2

Given a string like the following in JavaScript

var a = 'hello world\n\nbye world\n\nfoo\nbar\n\nfoo\nbaz\n\n';

I want to split it into an array like this

['hello world', '\n\n', 'bye world', '\n\n', 'foo\nbar', '\n\n', 'foo\nbaz', '\n\n'].

If the input is var a = 'hello world\n\nbye world', the result should be ['hello world', '\n\n', 'bye world'].

In other words, I want to split the string around '\n\n' into an array such that the array contains the '\n\n' as well.

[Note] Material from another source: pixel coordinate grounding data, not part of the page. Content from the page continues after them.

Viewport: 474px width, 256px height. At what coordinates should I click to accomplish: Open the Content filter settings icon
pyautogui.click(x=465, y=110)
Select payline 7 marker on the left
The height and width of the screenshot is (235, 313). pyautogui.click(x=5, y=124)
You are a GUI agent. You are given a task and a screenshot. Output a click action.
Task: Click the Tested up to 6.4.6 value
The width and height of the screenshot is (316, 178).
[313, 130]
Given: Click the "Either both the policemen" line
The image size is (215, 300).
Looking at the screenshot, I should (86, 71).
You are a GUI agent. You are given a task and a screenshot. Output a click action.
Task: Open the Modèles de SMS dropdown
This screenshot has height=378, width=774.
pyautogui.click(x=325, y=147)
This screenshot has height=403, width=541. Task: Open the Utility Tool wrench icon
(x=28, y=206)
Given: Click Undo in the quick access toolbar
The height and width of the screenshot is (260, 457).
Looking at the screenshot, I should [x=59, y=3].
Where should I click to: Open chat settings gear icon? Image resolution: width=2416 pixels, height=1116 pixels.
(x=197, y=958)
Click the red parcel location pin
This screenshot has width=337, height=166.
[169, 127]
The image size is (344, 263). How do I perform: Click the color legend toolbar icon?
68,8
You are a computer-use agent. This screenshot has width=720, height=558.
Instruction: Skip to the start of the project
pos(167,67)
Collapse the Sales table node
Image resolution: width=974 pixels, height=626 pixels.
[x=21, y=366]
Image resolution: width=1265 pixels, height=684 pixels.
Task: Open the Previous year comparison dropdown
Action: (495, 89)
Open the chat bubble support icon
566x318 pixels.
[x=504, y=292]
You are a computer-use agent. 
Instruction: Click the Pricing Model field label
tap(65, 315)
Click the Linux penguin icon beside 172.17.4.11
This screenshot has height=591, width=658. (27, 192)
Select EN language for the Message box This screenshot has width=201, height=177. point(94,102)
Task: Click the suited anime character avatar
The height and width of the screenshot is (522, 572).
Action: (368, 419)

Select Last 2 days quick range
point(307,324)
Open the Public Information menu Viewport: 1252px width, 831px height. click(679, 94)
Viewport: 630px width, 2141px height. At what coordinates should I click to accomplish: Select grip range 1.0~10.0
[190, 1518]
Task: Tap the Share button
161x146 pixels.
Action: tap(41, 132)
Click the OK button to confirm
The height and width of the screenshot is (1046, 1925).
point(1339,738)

Is there any neat way to do this in JavaScript?

Lone Learner
  • 18,088
  • 20
  • 102
  • 200
  • What do you want `'a\n\n\n\nb'` to split into? – Cameron Mar 24 '12 at 19:24
  • @AdamZalcman I have tried running a loop over the string and using `indexOf` and `substr` functions to extract what I want but I am wondering if there is a neater way to do solve this. – Lone Learner Mar 24 '12 at 19:27
  • @Cameron Either of the two is okay for me: ['a', '\n\n', 'b'] and ['a', '\n\n', '\n\n', 'b']. The output for this is immaterial for my particular case, so we can choose whichever leads to a more elegant code. – Lone Learner Mar 24 '12 at 19:29
  • For a similar problem where the separator is to be retained within the split elements, see: http://stackoverflow.com/questions/12001953/javascript-and-regex-split-string-and-keep-the-separator – Jens Jensen Apr 19 '13 at 19:12

1 Answers1

3

Here’s a one liner:

str.match(/\n\n|(?:[^\n]|\n(?!\n))+/g)

Here’s how it works:

  • \n\n matches the two consecutive newline characters
  • (?:[^\n]|\n(?!\n))+ matches any sequence of one or more character of either
    • [^\n] not a newline character, or
    • \n(?!\n) a newline character but only if not followed by another newline character

This recursive pattern can be applied on any length:

// useful function to quote strings for literal match in regular expressions
RegExp.quote = RegExp.quote || function(str) {
    return (str+"").replace(/(?=[.?*+^$[\]\\(){}|-])/g, "\\");
};
// helper function to build the above pattern recursively
function buildRecursivePattern(chars, i) {
    var c = RegExp.quote(chars[i]);
    if (i < chars.length-1) return "(?:[^" + c + "]|" + c + buildRecursivePattern(chars, i+1) + ")";
    else return "(?!" + c + ")";
}
function buildPattern(str) {
    return RegExp(RegExp.quote(delimiter) + "|" + buildRecursivePattern(delimiter.match(/[^]/g), 0) + "+", "g");
}

var str = 'hello world\n\nbye world\n\nfoo\nbar\n\nfoo\nbaz\n\n',
    delimiter = "\n\n",
    parts;
parts = str.match(buildPattern(delimiter))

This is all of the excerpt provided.